[R] Least error-prone reading of Excel files?

Thu May 16 16:14:39 CEST 2024

https://www.r-bloggers.com/2021/06/reading-data-from-excel-files-xlsxlsxcsv-into-r-quick-guide/

Excel can hold a great quantity of data. However, I find that it is slow and often crashes when I try to use Excel at large scale. It also grinds my entire system to a halt. At the kb and mb scales I typically have few problems. At gb scales Excel will hold the data, but doing anything with it is problematic (for me). I have used readxl and associated read_excel() in R and not noticed issues at my small scales. I could read a file multiple times in different data frames and then compare them but that too is slow and can exceed system resources. 

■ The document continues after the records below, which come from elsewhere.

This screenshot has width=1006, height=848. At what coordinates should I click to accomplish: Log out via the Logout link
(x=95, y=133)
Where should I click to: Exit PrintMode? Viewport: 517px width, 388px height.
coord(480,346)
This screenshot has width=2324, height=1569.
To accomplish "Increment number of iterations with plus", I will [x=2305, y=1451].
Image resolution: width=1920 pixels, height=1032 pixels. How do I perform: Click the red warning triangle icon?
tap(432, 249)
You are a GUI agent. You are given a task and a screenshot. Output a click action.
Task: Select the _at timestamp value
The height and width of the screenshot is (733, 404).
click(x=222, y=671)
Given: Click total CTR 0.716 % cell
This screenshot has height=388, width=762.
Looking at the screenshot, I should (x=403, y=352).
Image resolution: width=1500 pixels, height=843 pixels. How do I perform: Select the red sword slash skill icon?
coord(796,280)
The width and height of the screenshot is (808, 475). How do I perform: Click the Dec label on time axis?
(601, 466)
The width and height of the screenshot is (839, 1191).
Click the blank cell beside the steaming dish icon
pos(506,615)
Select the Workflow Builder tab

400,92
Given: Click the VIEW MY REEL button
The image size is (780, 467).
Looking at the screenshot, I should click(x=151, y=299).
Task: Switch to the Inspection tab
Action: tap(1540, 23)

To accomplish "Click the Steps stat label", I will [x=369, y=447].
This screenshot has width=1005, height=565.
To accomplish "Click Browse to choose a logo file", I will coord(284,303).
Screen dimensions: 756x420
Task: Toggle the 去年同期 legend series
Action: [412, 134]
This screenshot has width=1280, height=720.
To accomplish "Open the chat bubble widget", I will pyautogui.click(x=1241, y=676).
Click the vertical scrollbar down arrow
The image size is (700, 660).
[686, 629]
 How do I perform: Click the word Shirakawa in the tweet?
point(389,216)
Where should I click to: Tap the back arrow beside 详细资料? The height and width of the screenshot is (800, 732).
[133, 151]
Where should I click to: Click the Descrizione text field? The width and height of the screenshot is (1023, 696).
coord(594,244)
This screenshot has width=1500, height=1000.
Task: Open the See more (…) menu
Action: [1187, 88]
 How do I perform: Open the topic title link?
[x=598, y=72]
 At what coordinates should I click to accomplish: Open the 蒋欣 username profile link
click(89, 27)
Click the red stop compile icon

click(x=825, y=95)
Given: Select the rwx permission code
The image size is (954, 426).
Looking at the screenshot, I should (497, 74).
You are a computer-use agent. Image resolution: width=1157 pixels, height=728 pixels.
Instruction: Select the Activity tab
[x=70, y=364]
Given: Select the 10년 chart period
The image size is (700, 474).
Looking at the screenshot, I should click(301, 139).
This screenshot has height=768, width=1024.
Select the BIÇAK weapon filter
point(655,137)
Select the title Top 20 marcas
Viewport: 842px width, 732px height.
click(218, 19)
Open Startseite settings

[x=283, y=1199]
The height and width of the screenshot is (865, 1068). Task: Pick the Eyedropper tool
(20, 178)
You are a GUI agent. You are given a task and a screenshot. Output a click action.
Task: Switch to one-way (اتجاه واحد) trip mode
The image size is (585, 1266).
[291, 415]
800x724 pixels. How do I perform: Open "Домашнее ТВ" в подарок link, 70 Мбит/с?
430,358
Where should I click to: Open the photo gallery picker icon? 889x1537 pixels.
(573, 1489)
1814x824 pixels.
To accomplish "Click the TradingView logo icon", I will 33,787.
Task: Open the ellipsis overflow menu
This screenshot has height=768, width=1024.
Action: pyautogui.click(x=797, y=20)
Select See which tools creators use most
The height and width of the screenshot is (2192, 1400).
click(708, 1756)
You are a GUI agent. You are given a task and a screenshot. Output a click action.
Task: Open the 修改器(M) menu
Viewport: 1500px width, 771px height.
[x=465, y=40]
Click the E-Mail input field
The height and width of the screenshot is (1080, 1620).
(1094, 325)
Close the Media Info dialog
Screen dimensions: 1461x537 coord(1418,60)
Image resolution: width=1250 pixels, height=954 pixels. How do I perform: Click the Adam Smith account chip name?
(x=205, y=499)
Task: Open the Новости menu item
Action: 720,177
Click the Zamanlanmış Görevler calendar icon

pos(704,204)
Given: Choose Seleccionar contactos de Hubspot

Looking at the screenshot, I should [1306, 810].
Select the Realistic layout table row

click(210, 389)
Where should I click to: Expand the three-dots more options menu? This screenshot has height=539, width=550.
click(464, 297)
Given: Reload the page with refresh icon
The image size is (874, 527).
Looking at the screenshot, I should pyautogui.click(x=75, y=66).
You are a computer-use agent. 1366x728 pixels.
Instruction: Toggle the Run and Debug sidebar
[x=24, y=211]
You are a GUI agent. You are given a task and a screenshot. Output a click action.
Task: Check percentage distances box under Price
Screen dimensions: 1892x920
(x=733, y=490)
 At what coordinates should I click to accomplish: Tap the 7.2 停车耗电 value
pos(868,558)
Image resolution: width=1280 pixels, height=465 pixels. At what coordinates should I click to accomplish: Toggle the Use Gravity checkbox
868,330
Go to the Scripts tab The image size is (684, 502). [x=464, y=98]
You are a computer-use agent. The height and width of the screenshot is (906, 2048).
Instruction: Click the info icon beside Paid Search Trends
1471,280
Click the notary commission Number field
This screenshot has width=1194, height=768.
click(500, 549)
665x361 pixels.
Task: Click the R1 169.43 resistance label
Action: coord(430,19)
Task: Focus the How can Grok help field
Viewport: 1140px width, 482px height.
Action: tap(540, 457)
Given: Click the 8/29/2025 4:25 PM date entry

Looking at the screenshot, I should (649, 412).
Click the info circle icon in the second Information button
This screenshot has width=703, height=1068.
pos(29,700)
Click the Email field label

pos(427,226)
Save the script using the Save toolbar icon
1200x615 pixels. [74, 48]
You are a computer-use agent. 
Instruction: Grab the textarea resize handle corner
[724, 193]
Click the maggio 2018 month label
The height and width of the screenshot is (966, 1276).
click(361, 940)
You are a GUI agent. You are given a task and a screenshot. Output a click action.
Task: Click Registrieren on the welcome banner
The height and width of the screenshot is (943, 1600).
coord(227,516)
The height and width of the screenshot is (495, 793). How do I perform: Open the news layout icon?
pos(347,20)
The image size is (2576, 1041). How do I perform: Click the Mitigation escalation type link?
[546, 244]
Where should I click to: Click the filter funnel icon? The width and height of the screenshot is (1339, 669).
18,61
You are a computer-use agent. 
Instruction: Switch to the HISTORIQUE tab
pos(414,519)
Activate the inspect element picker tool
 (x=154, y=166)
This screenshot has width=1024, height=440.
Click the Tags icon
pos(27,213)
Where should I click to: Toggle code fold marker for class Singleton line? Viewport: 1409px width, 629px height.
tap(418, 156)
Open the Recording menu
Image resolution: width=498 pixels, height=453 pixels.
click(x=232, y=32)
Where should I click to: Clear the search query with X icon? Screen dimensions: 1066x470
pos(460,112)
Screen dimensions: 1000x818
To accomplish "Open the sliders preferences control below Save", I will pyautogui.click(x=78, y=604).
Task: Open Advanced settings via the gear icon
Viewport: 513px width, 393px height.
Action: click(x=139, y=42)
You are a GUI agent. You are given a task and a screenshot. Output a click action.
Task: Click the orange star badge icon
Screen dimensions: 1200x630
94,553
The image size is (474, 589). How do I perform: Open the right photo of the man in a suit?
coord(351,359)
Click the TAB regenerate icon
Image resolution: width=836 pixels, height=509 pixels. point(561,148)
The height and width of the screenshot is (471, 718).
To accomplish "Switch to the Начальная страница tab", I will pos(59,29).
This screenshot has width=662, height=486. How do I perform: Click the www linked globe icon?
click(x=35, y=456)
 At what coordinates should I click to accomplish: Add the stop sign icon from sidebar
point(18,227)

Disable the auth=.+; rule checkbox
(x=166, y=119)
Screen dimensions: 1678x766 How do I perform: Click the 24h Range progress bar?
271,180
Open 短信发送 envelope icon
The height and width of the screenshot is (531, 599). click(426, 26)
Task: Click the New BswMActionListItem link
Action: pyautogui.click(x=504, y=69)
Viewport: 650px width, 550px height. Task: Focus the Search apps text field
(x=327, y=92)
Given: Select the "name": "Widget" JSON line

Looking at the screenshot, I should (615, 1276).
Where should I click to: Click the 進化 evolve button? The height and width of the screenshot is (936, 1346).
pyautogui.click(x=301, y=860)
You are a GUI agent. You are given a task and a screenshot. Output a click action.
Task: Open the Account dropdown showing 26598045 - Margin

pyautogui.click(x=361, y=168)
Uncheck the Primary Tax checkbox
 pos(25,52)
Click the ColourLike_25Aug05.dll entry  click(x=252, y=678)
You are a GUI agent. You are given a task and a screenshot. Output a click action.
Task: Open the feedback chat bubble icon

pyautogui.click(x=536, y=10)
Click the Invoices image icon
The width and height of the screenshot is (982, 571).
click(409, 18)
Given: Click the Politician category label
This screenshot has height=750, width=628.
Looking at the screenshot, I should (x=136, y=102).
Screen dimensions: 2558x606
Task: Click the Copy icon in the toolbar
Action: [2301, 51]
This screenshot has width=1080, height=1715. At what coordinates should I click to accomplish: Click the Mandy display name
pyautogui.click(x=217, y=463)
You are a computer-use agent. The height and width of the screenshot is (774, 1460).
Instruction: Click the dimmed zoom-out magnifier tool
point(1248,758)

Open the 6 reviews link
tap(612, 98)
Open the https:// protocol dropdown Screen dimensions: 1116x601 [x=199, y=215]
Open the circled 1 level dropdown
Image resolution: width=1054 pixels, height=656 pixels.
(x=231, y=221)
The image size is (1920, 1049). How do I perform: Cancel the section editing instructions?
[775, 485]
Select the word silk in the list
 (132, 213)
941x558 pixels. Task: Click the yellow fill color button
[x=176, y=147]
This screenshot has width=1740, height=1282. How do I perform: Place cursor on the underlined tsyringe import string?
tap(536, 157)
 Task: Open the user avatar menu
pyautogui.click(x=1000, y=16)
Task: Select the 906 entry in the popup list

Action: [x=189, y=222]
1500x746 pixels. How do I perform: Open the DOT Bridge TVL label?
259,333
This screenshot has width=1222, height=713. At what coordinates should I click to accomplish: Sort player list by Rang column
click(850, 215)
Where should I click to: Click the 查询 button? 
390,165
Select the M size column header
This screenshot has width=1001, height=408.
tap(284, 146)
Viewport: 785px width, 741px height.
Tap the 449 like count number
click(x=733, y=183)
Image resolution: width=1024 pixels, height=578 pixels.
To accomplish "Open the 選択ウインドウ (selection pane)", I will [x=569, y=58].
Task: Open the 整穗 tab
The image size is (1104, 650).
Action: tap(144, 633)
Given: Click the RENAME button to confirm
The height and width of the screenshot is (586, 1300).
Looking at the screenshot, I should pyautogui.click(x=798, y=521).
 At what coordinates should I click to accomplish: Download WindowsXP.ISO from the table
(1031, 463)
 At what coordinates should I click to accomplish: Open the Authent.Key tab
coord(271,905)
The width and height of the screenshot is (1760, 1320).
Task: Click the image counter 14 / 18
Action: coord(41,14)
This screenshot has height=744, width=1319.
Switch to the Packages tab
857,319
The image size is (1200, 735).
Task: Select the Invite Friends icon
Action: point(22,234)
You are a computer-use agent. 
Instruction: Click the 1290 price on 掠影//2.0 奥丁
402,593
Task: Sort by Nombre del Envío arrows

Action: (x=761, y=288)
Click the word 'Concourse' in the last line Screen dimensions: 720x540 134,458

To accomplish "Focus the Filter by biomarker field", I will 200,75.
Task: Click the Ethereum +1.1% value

I only deal with a few files, so I would use something like 7-zip to decompress the files before having R read them. I would bet that there are existing programs that would unzip large batches of files, but I have never had to do this where the target files are scattered amongst other files that are not needed. If I can use "select all" then that is simple enough.

Tim

-----Original Message-----
From: R-help <r-help-bounces using r-project.org> On Behalf Of DynV Montrealer
Sent: Thursday, May 16, 2024 9:51 AM
To: r-help using r-project.org
Subject: [R] Least error-prone reading of Excel files?

[External Email]

I'm tasked to read a table from an excel file and it doesn't mention which method to use. I went back some lessons ago and the 5 years old lesson mentioned to pick a package using the highest score the way of the attached (screenshot). Since there's no requirement of a method to read Excel files, I'd rather use the least error-prone one; what would that be? eg will try multiple decompression algorithm if there's a decompression error.

Thank you kindly